Increasing the probability of matching query to passages. Query Rewriting is a method using LLM to increase the possibility of the lexical match between query and passages. For example, the original query is “best Android phone under 300 dollars”. We have the following new queries after asking an LLM to rewrite the question. “What is the best Android smartphone I can buy for under $300?” and “Please recommend the top Android mobile phone priced under 300 dollars with strong battery life and camera.” After that, we can use the augmented queries with SR methods to perform the search, which gives us a better chance to identify candidate records. Fuzzy queries are another well-used feature.
Handling synonyms in your domain language. Search engines provide various functions to include the keyword match. For example, Elastic Search has synonym filters to help you define customer dictionaries.
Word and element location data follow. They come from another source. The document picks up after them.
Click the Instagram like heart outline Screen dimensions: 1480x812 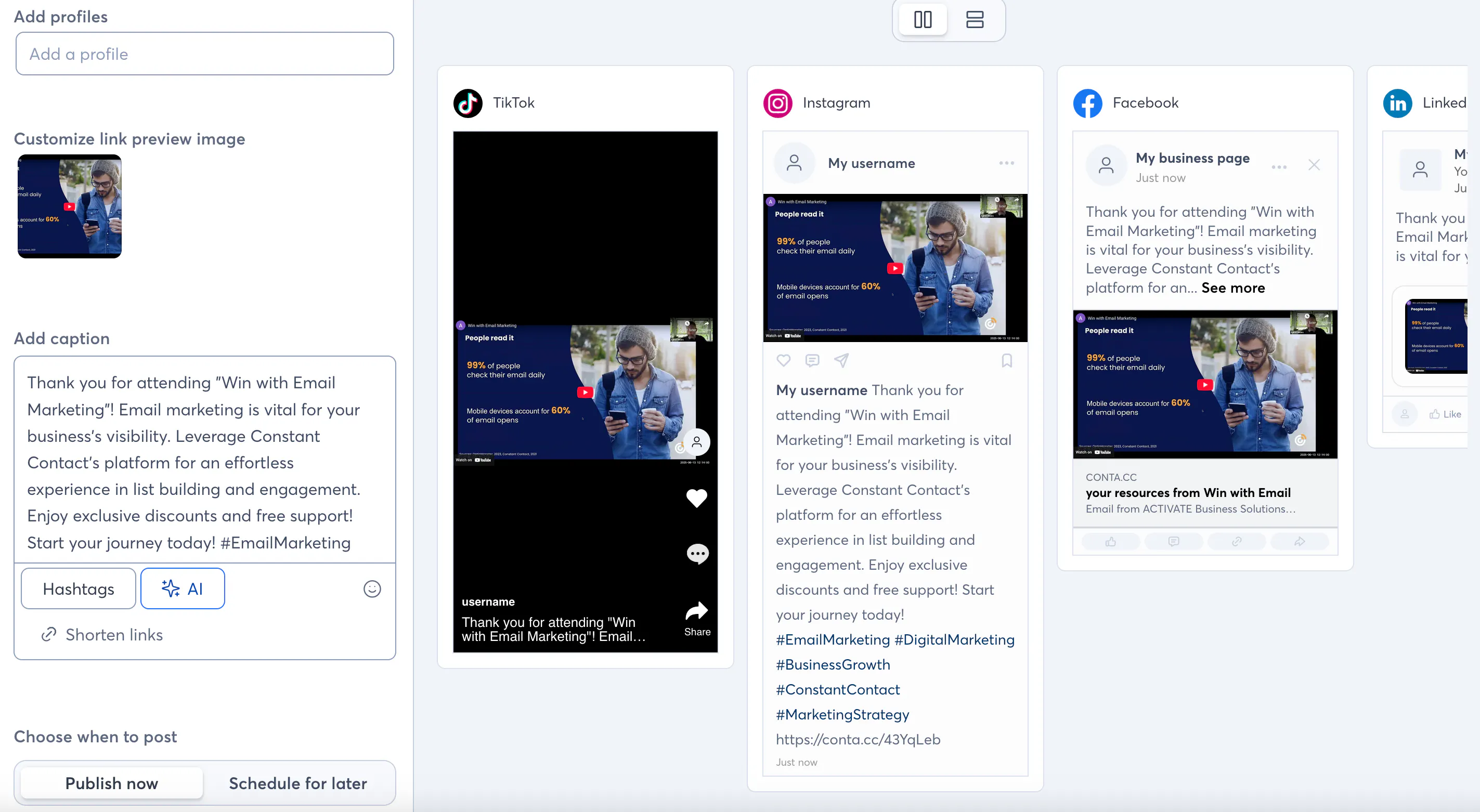pos(783,361)
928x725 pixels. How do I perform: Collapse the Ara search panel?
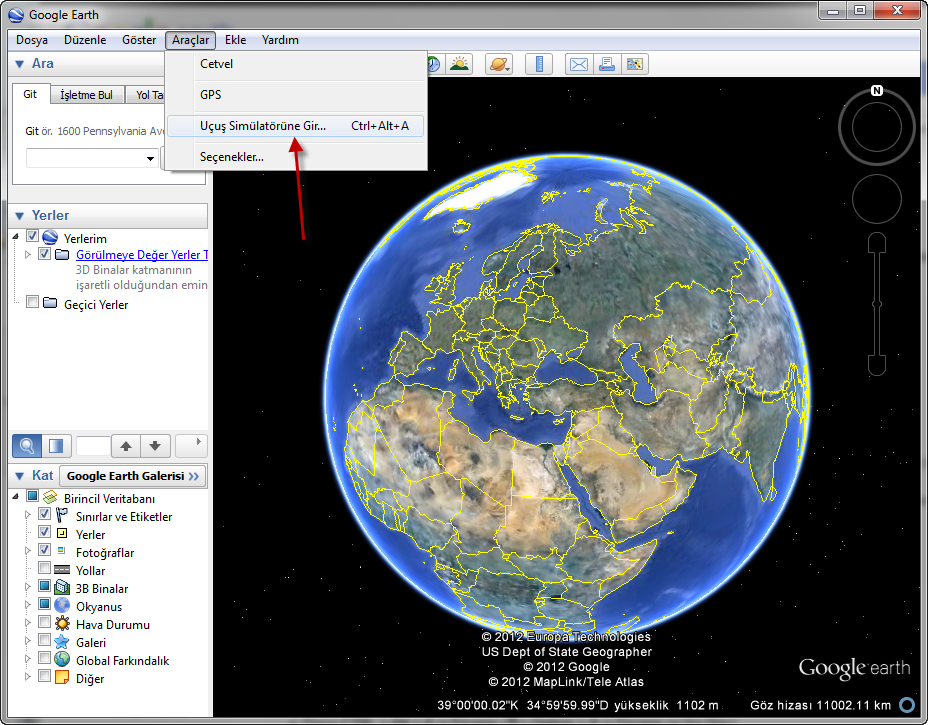[19, 64]
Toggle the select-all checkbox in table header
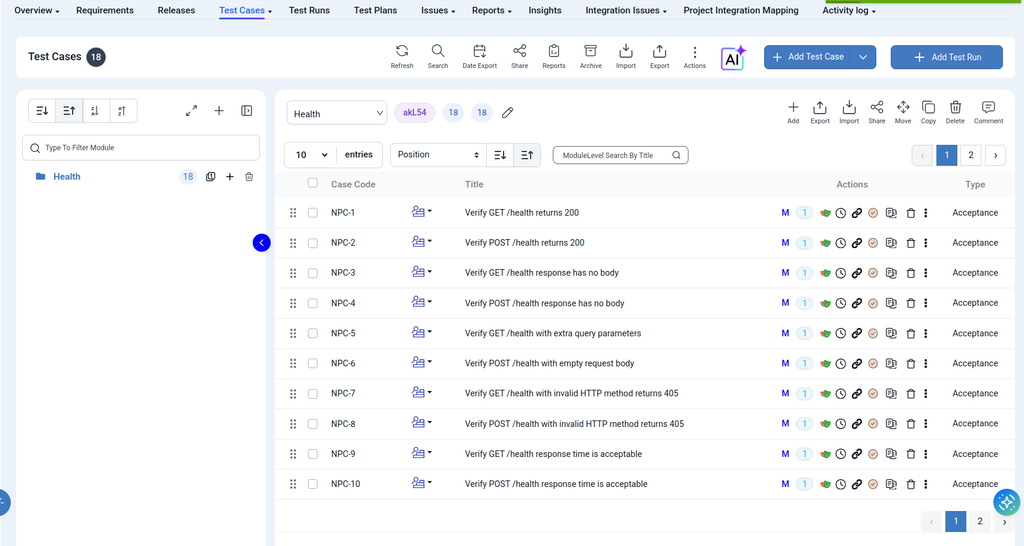The height and width of the screenshot is (546, 1024). click(x=313, y=183)
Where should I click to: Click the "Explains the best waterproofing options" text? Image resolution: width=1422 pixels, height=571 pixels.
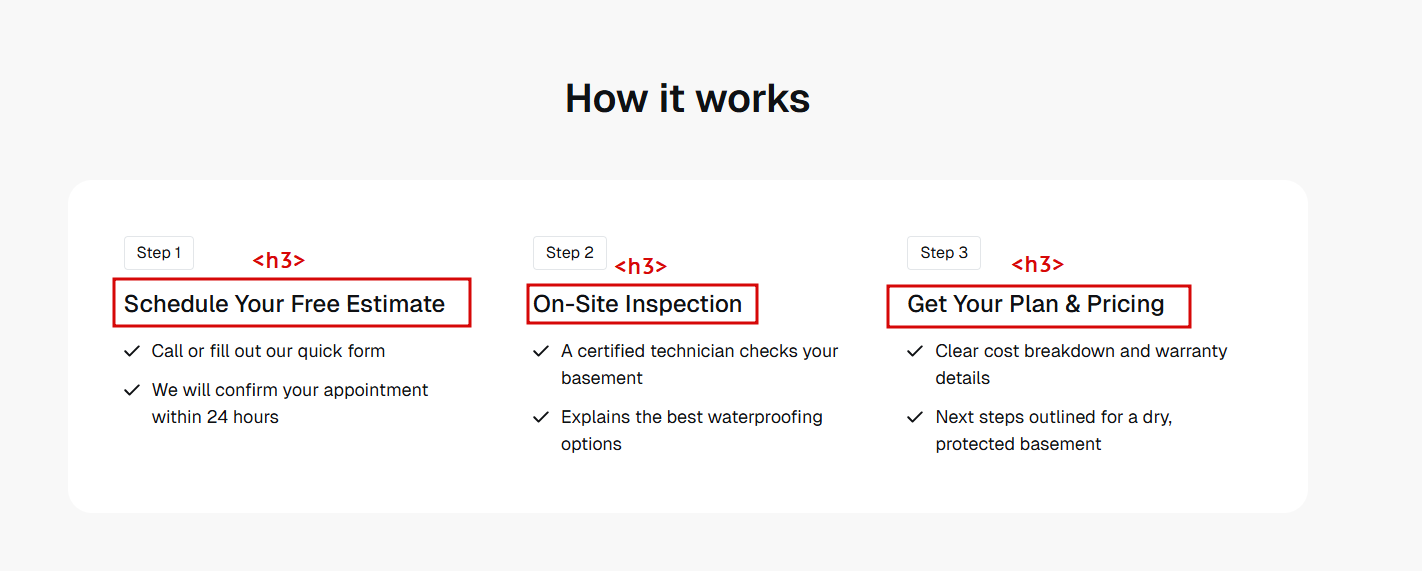[691, 430]
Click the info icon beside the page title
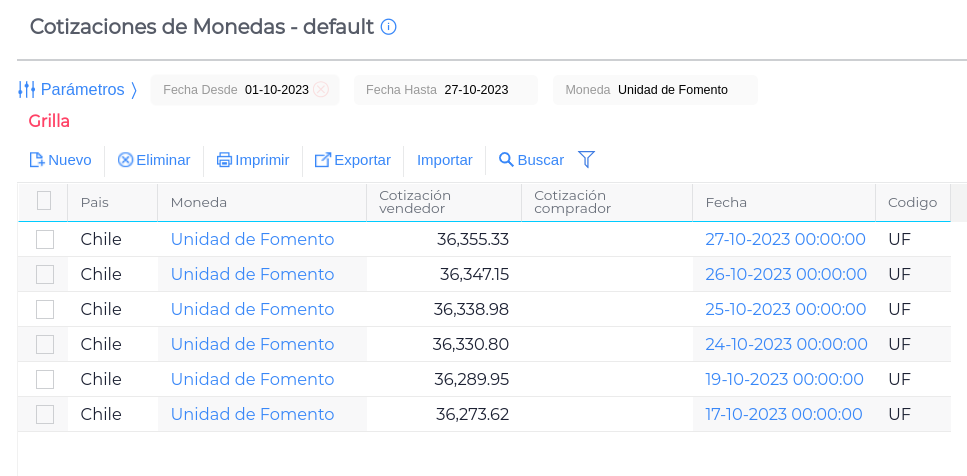This screenshot has height=476, width=967. 389,27
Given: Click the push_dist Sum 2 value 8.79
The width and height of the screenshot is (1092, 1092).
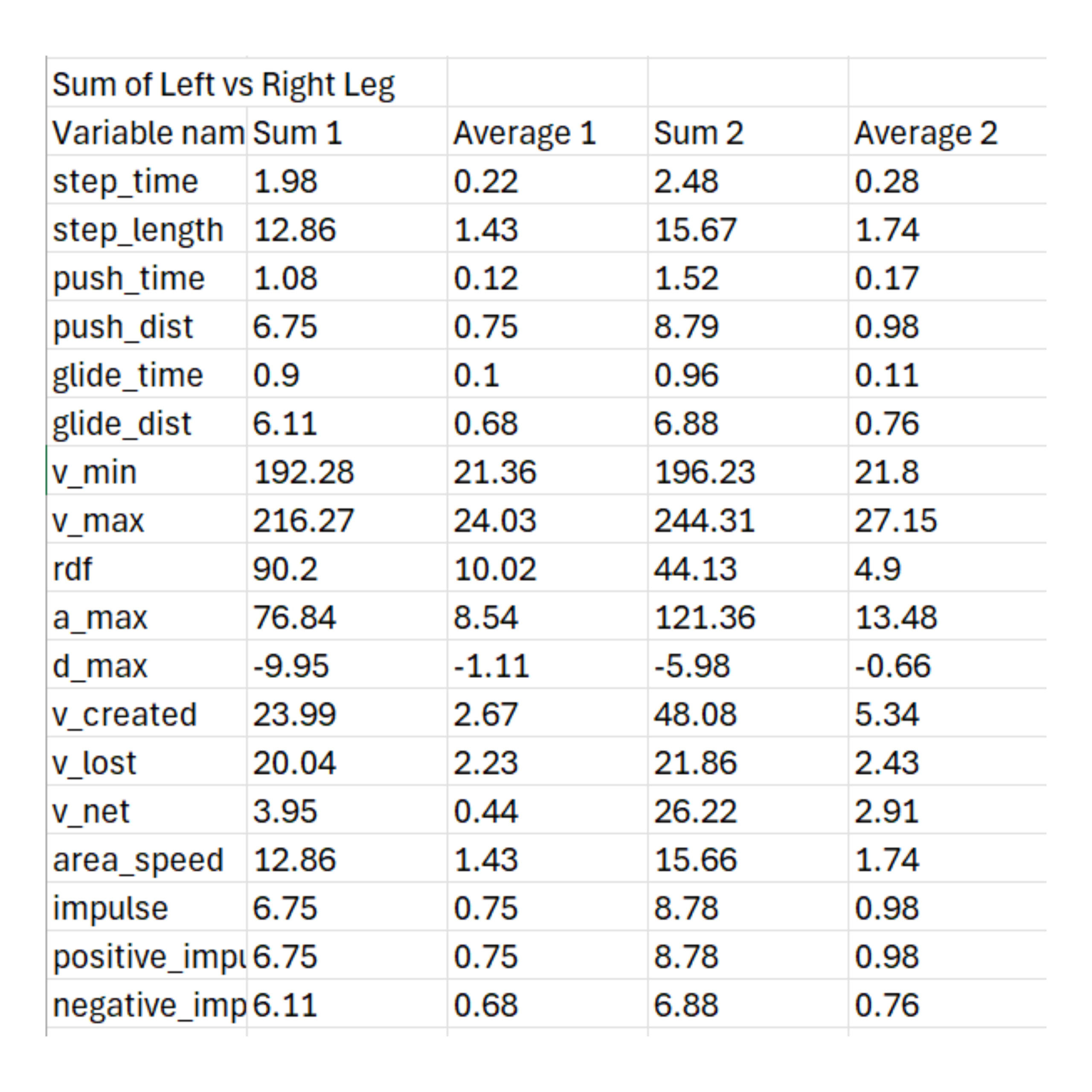Looking at the screenshot, I should 685,327.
Hypothetical Document Embeddings (HyDE) approach can also be used to improve retrieval performance. In that case, a user would not search for a vector close to the question being posed but instead for a vector close to a hypothetical answer to the query. The hypothetical answer could, in this case, be generated by a LLM. The core assumption is a generated answer is often closer to the embedding one searches for rather than the question one asks.

In addition to matching text, keywords, and embeddings, document metadata is also crucial. It can match information and improve retrieval performance by using it as a filter. The metadata can include information like source file name, category of documents, keywords, and the position of the current document in the corpus. LlamaIndex provides helper functions to extract, store, and query these metadata. Another advanced trick is using LLM (or purposed-built NLP models) to extract metadata during indexing and then leverage them during the query. For example, you can remove (or infer) the product scene (.i.e, “party”, “BBQ in summer”) from the product description (.i.e, “coal for a kebab” ). langchain’s Tagging feature could be useful if you want to use LLMs to extract metadata. But this may slow down the indexing process and may incur significant costs. Training a custom purpose-built light NLP model could be more efficient if LLM is too heavy.